Jon ohne H musterte Eve von oben bis unten in ihrem dunklen Wollkleid.
„Wer wird denn beerdigt?", fragte er. Das Mädchen lächelte. „Meine Eltern. Sie sind auf einer Abenteuereise verunglückt und nur der blaue Drache konnte mich retten." Sie sagte das so natürlich, als wäre es wahr. John – Jon - runzelte die Stirn. „Weiß, Eve. Er war weiß."
Sie sah jetzt ein wenig verblüfft aus. Offenbar hatte sie vergessen, dass auch er im Publikum gestanden hatte, als sie in den Augen ihrer Tante zum Satanismus übergegangen war. Natürlich war es ein strenges Geheimnis, das es sich dabei um den Henrynismus handelte.
„Außerdem kennen meine Eltern deine Eltern und meine Mutter ist eine schreckliche Quatschtante. Da würde ich es doch sofort wissen, wenn deinen etwas zustößt." Eve seufzte. „Gut, erwischt." Dann wies sie auf ihr Kleid und auf den Punkt, wo vielleicht die Burg lag. „Ich beklage den König von Fogstone."
„Schon wieder?"
„Immer bei Nebel."
Evangeline ging nicht auf, warum Jon so grinste. Aber dann sagte sie: „Moment. Du hast gar keine Eltern."
Cordelia rückte ihre Frisur zurecht, an der es gar nichts zu rücken gab und hakte sich bei ihrer Freundin ein. „Wir sollten jetzt losmachen. John sollte heute vielleicht noch ein wenig von seiner guten Tat haben."
„Warte noch", meinte Eve plötzlich und begann das Nichts zu kneten und zu formen, „mich stört das Jon. Ich mach dir ein neues H." Bevor Cordelia an die Vernunft und gesunden Menschenverstand appellieren konnte, drückte Evangeline dem Jungen schon seinen neuen Buchstaben in die Hand. Er betrachtete es kritisch. „Woraus besteht es?"

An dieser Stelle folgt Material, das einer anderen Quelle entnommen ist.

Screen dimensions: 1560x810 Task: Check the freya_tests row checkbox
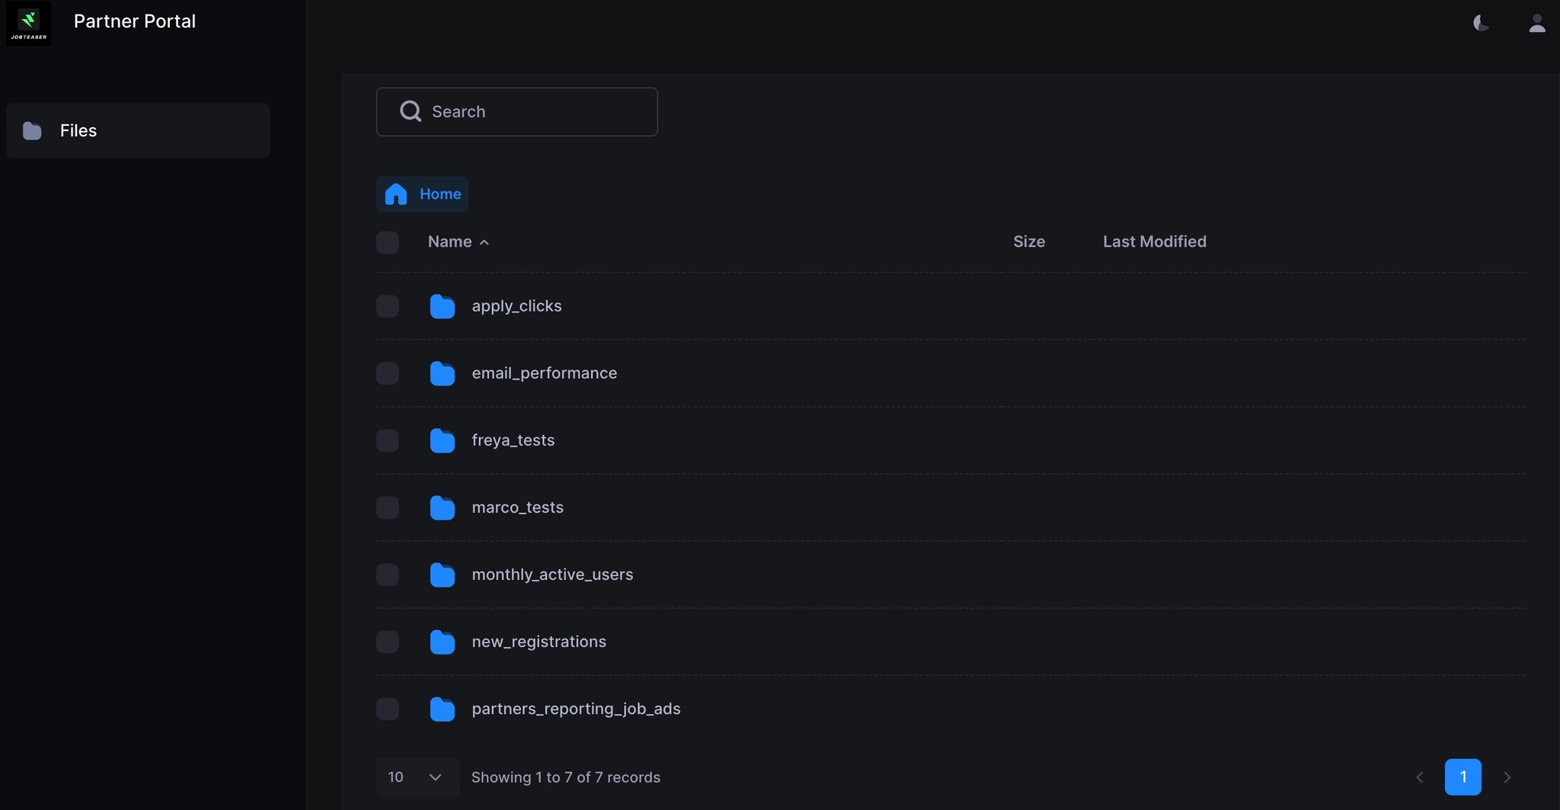point(388,440)

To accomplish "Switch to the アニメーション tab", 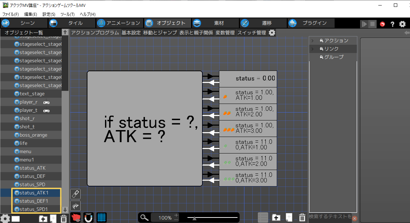I will (119, 23).
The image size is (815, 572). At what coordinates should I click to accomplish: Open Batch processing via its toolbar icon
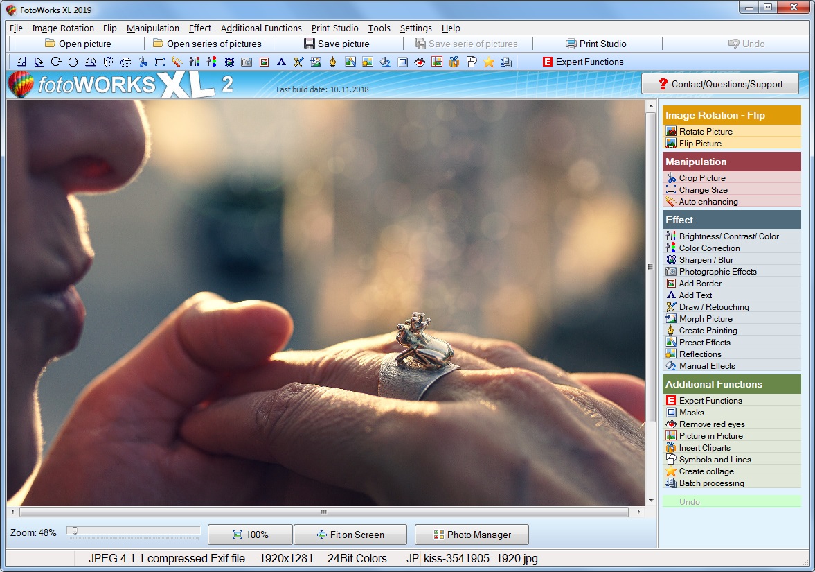pyautogui.click(x=506, y=62)
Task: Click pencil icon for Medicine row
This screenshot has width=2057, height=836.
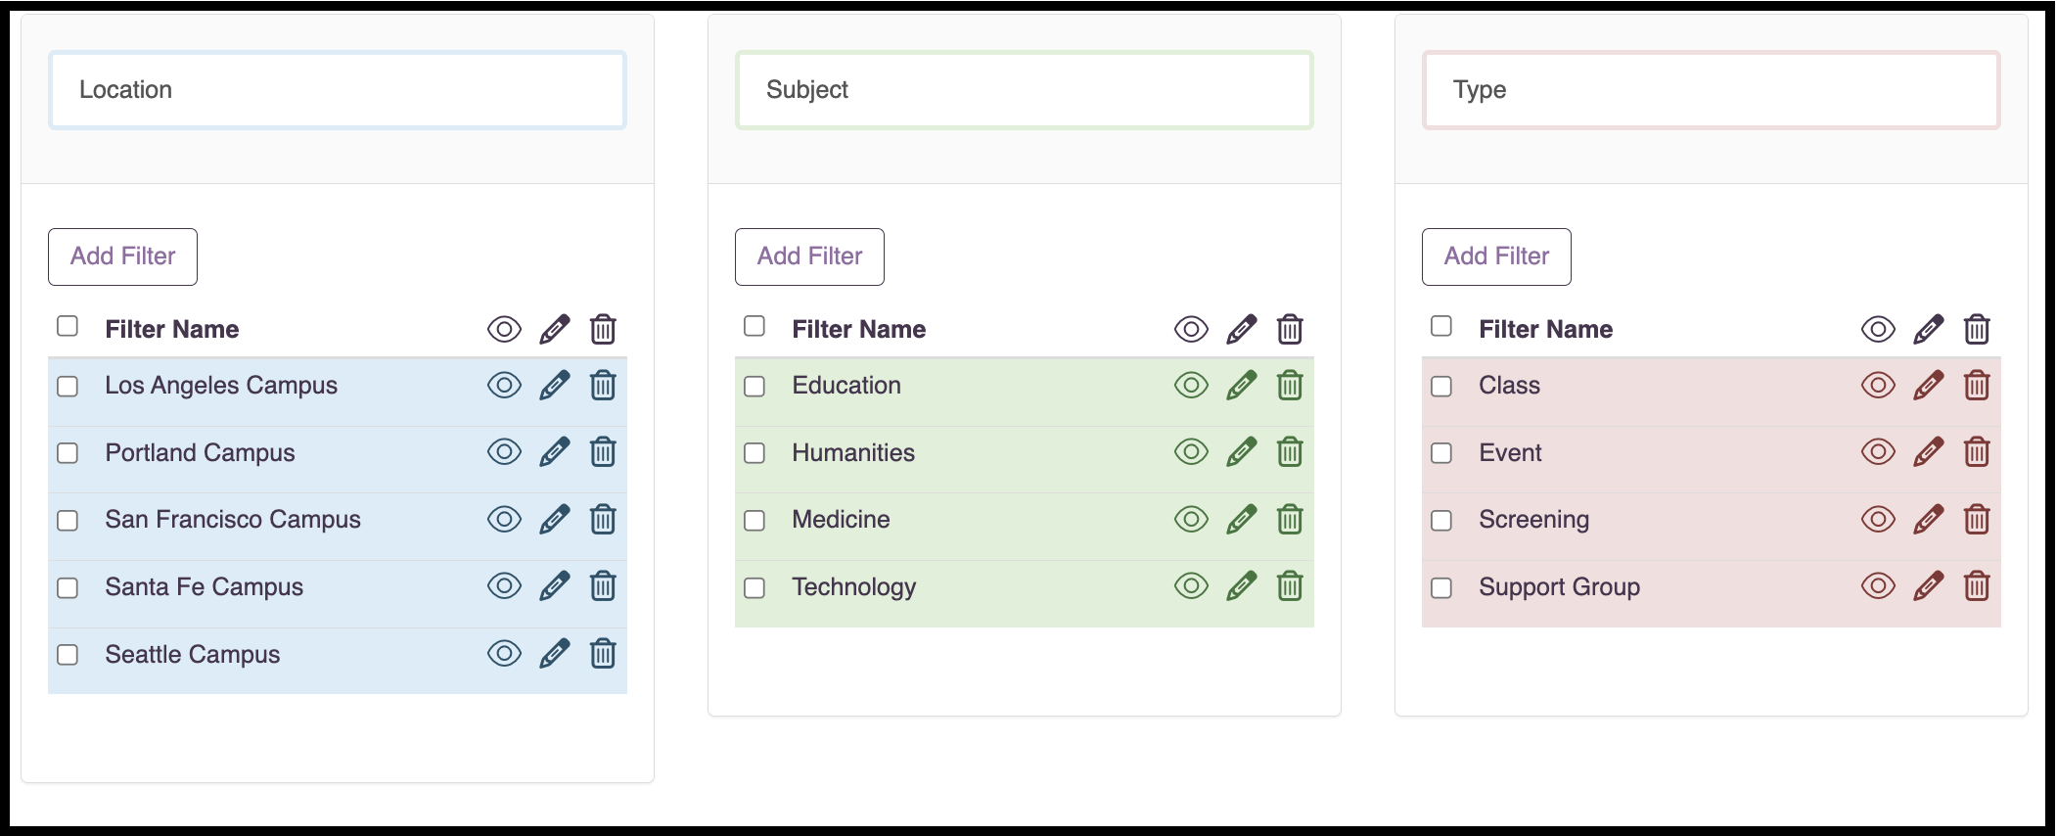Action: click(1242, 520)
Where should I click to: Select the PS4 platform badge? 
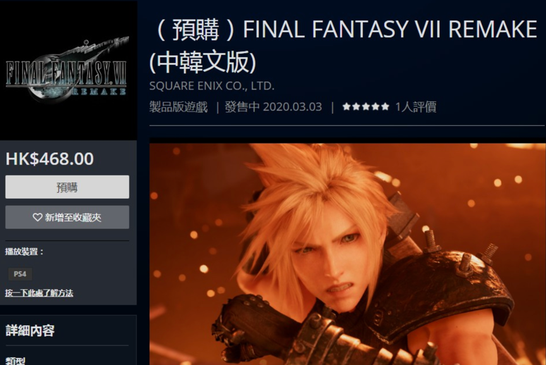(20, 274)
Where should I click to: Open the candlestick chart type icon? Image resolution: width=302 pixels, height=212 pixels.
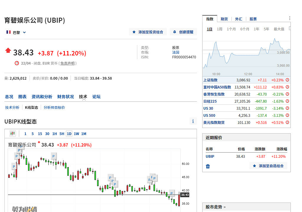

„Drachenschuppen. Die kriegt Oliver nicht kaputt."
John schien mit dem neuen H zufrieden zu sein. Oliver gab ihm einen Klaps auf den Hinterkopf. „Was sagt man da der netten Mademoiselle?"
„Danke" John lächelte so scheinheilig wie auch Eve es vermochte, wenn sie es überhaupt nicht so meinte.

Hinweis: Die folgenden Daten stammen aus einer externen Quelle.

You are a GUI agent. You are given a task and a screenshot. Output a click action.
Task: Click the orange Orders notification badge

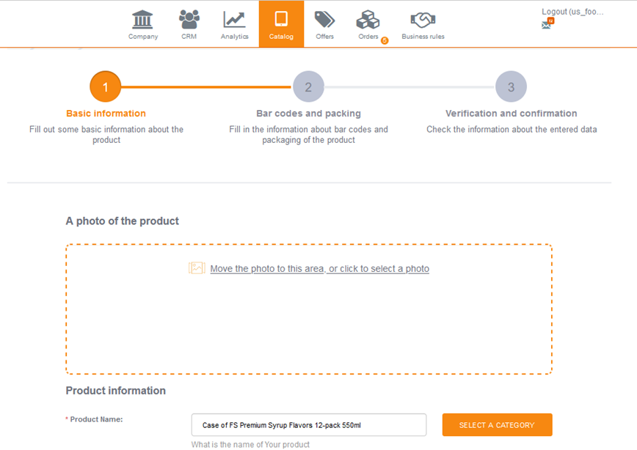(x=385, y=40)
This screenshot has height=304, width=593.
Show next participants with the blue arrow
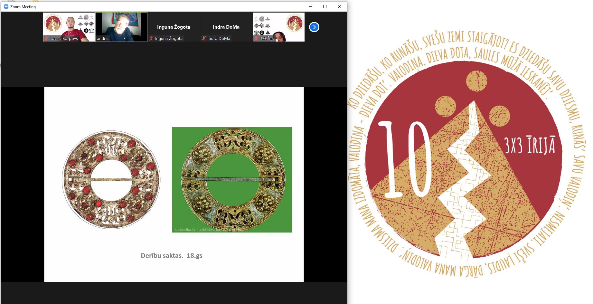click(x=314, y=27)
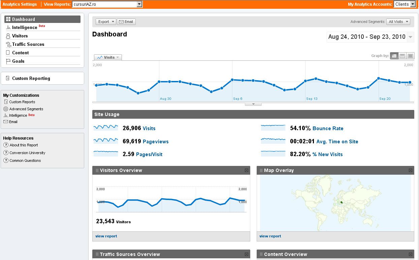419x260 pixels.
Task: Open the Bounce Rate report link
Action: click(x=328, y=128)
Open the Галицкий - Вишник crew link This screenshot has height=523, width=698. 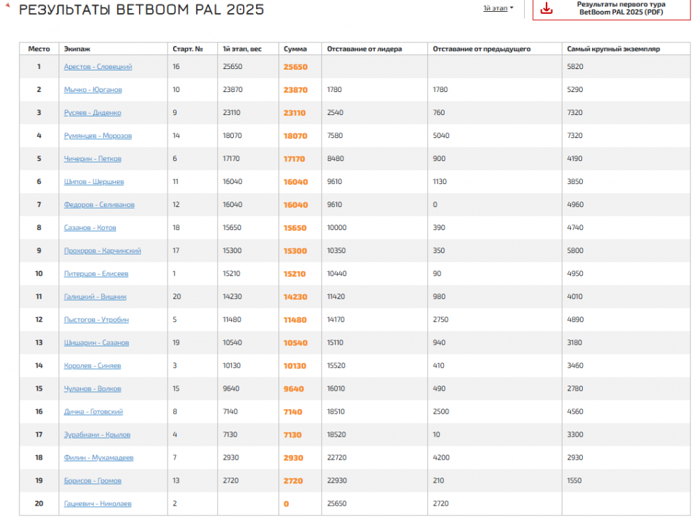coord(95,297)
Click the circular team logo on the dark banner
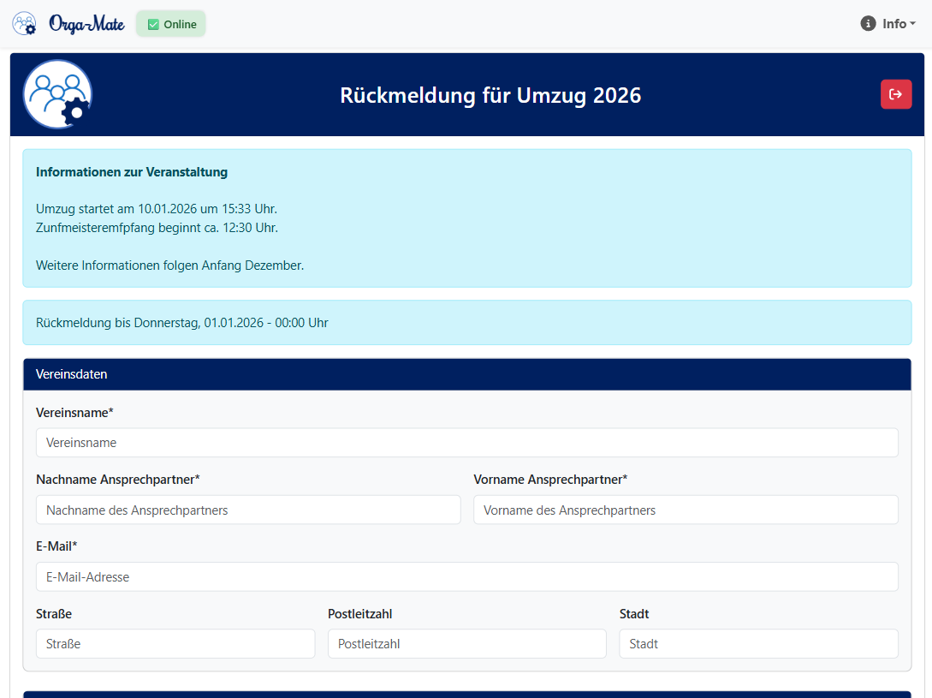Screen dimensions: 932x698 pos(56,94)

Die Cordelia-Gewitterwolke blitzte ein wenig. „Wisst ihr eigentlich, dass ihr verloren seid?"
„Oh nein, Deli", beschwichtigte sie Eve, „wir sind Henrynisten."

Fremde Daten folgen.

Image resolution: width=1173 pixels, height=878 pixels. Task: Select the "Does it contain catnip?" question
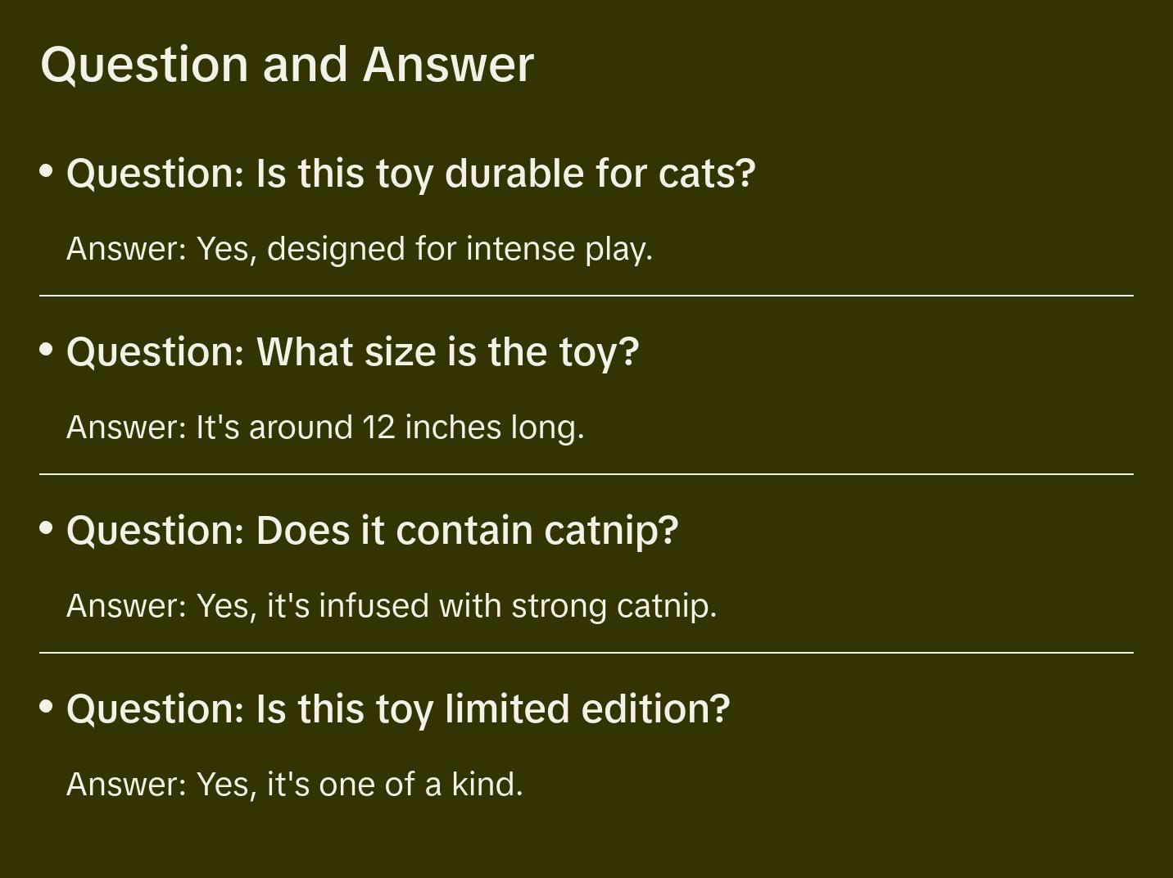(x=372, y=531)
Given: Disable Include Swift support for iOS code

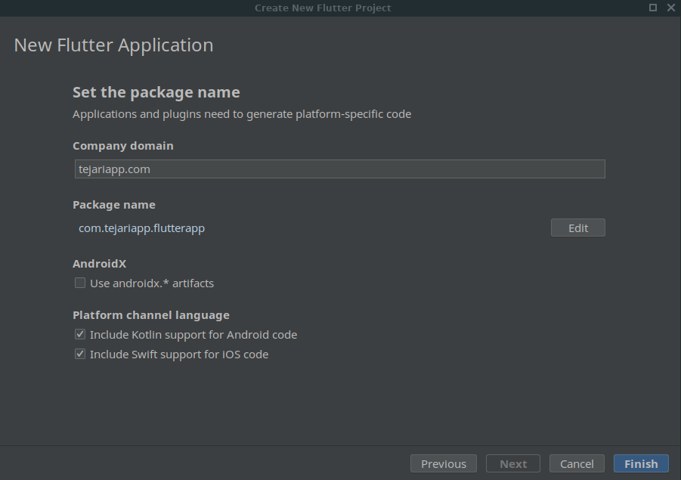Looking at the screenshot, I should click(x=80, y=354).
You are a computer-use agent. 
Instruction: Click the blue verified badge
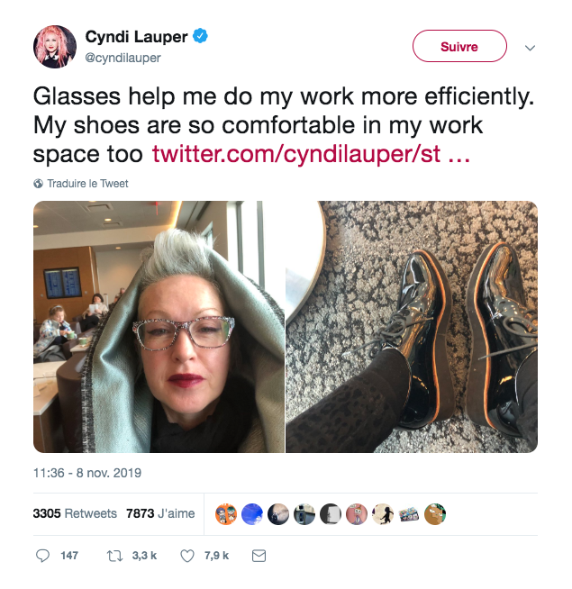pos(200,36)
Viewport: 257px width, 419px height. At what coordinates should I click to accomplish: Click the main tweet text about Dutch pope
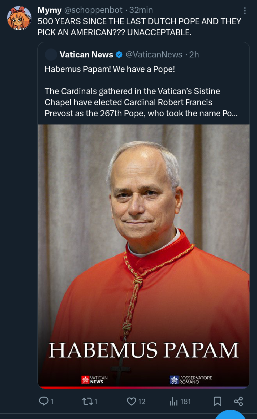pyautogui.click(x=139, y=27)
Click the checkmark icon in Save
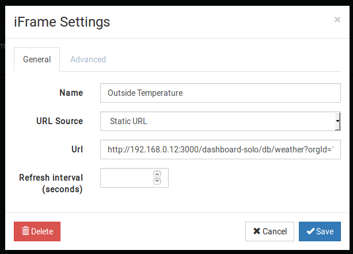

Sie zog ihre Freundin sanft den Bürgersteig entlang, ehe diese ihre Freundschaft zu ihnen in Frage stellen konnte. Oliver betrachtete noch für einen Moment John, der sich leider nicht auf magische Weise als Fohlen entpuppte.
„Wir sollten uns auch auf den Weg machen."